The Strategy: “The End of Software”
Salesforce’s category creation was anchored in a provocative Point of View (POV). Their legendary “No Software” campaign redefined their competitors’ entire business model as obsolete. This wasn’t just marketing; it was Category Design at its most potent level.
Key Takeaways for Category Kings
- Pick a Villain: Salesforce made “on-premise software” the enemy of progress. By defining what they were against, they clarified exactly what they were for.
- Sell the Outcome, Not the Feature: They didn’t lead with CRM database features.
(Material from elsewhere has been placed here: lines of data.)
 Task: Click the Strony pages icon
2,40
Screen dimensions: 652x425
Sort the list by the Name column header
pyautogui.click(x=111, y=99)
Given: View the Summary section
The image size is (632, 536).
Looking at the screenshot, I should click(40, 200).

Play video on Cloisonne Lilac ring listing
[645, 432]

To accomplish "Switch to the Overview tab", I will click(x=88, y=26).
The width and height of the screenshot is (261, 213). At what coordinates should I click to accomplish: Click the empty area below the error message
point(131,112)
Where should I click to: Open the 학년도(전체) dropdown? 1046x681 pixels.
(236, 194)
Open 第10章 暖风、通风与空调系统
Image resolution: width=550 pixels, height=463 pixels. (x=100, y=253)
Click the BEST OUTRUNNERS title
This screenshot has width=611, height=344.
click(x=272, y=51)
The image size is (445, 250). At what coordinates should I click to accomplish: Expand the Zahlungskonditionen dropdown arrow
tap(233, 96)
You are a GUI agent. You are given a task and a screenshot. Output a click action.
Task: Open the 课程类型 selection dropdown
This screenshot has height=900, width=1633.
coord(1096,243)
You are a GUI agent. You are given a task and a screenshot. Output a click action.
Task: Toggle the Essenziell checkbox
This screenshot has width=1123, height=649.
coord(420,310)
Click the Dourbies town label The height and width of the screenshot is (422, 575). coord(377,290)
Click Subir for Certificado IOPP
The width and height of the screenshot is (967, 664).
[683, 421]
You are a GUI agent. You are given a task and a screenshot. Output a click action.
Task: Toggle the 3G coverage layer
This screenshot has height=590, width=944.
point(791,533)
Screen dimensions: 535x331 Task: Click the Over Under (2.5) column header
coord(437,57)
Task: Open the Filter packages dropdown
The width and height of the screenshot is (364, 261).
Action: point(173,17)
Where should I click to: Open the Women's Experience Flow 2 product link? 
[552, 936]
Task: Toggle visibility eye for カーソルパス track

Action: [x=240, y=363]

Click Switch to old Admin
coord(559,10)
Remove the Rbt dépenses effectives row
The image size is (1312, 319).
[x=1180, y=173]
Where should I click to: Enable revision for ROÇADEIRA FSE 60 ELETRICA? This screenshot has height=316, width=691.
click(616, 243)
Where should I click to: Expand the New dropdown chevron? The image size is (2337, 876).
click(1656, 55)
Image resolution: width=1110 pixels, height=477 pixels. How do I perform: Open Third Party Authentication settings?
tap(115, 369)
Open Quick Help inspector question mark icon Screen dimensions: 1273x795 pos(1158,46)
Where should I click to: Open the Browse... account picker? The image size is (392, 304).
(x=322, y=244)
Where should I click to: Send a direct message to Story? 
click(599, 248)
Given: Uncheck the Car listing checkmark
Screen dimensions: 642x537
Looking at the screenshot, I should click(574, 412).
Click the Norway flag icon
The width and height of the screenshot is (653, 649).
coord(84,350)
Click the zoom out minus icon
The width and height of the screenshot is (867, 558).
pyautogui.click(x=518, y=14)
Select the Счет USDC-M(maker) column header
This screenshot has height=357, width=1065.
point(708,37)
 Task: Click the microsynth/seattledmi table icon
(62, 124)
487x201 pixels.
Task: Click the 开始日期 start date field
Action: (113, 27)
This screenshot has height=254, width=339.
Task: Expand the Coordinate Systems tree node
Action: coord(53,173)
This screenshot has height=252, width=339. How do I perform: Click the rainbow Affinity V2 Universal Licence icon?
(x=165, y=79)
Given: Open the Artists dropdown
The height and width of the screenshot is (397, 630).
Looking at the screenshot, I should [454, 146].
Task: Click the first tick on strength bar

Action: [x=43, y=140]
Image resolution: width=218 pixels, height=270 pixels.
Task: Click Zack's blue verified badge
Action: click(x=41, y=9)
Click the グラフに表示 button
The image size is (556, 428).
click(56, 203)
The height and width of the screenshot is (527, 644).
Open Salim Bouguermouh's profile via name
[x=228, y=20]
They sold the freedom, scalability, and efficiency of the cloud.
- Total Narrative Immersion: Every touchpoint, from “The End of Software” protests at competitor events to Dreamforce, reinforced their POV until the market accepted SaaS as the new standard.
Why Category Creation is a Startup Must-Have
Today, category creation is the only way for startups to escape the “Comparison Trap.” In a saturated market, trying to be “10% better” than an incumbent is a losing strategy. By creating a category, you define the parameters of success on your own terms. Defining the problem is the first step to owning the solution.